Page extract:
● ● ● ● ●

At 14 and 30 days of life, C0 and AC levels of all our infants with BW < 1800 g were significantly lower than those observed at 48–72 h of life. However, the C0 levels at 30 days increased only in Group 2 compared to those observed at 14 days of age.

In a longitudinal study, Meyburg et al. reported that gestational age influenced whole-blood ACs in preterm newborns. In their cohort, during the first weeks of life, the severity of prematurity played a key role in determining the carnitine longitudinal pattern.10 However, the influence of gestational age was not confirmed by our data. These results are probably related to the different characteristics of the two cohorts, since Meyburg et al. also evaluated infants at <28 weeks of gestational age.

● ● ● ● ●

Information given:
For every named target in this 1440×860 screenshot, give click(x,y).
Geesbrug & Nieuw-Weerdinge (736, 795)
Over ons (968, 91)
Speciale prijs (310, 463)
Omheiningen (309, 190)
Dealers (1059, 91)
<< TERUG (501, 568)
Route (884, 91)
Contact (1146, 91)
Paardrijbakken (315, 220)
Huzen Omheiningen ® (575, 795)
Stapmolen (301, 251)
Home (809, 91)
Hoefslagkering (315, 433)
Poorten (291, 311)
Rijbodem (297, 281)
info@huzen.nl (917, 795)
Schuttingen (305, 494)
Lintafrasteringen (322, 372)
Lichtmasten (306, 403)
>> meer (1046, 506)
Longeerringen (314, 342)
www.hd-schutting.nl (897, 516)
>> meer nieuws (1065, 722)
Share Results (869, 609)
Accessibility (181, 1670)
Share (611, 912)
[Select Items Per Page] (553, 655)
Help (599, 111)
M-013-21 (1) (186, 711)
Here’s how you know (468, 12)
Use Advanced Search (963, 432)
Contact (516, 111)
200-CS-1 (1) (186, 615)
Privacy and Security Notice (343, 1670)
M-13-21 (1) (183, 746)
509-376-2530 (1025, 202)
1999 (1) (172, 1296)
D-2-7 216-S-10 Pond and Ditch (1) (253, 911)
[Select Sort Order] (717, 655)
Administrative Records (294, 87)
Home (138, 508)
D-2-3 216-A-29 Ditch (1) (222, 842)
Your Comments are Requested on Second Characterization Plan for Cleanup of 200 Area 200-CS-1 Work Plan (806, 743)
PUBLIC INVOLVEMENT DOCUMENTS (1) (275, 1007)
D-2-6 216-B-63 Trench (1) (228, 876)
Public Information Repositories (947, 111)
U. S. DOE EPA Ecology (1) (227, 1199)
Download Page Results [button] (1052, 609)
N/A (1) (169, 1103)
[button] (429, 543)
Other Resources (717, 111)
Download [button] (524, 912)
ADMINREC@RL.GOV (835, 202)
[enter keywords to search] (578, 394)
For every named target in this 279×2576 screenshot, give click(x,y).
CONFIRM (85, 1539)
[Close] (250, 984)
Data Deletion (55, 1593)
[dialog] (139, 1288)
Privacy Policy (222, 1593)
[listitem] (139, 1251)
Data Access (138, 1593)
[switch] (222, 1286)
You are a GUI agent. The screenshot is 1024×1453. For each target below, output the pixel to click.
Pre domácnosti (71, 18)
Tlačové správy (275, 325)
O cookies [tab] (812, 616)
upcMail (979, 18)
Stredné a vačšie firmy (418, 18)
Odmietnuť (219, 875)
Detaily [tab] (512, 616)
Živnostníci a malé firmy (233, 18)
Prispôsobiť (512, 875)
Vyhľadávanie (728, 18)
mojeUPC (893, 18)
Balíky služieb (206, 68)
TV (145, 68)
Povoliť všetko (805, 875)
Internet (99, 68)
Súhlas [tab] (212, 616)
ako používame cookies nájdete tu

● ● ● ● ●

Task 1: In the passage on carnitine in preterm infants, which group's C0 levels rose at 30 days compared with 14 days of age?
Task 2: List every age of life that the first paragraph of the passage on carnitine in preterm infants gives for the infants' C0 and AC levels.
Task 3: Copy the passage on carnitine in preterm infants word for word, from "At 14 and 30" up to and including "of gestational age.".

Task answer 1: Only Group 2.

Task answer 2: 48–72 h of life; 14 days of life; 30 days of life

Task answer 3:
At 14 and 30 days of life, C0 and AC levels of all our infants with BW < 1800 g were significantly lower than those observed at 48–72 h of life. However, the C0 levels at 30 days increased only in Group 2 compared to those observed at 14 days of age.

In a longitudinal study, Meyburg et al. reported that gestational age influenced whole-blood ACs in preterm newborns. In their cohort, during the first weeks of life, the severity of prematurity played a key role in determining the carnitine longitudinal pattern.10 However, the influence of gestational age was not confirmed by our data. These results are probably related to the different characteristics of the two cohorts, since Meyburg et al. also evaluated infants at <28 weeks of gestational age.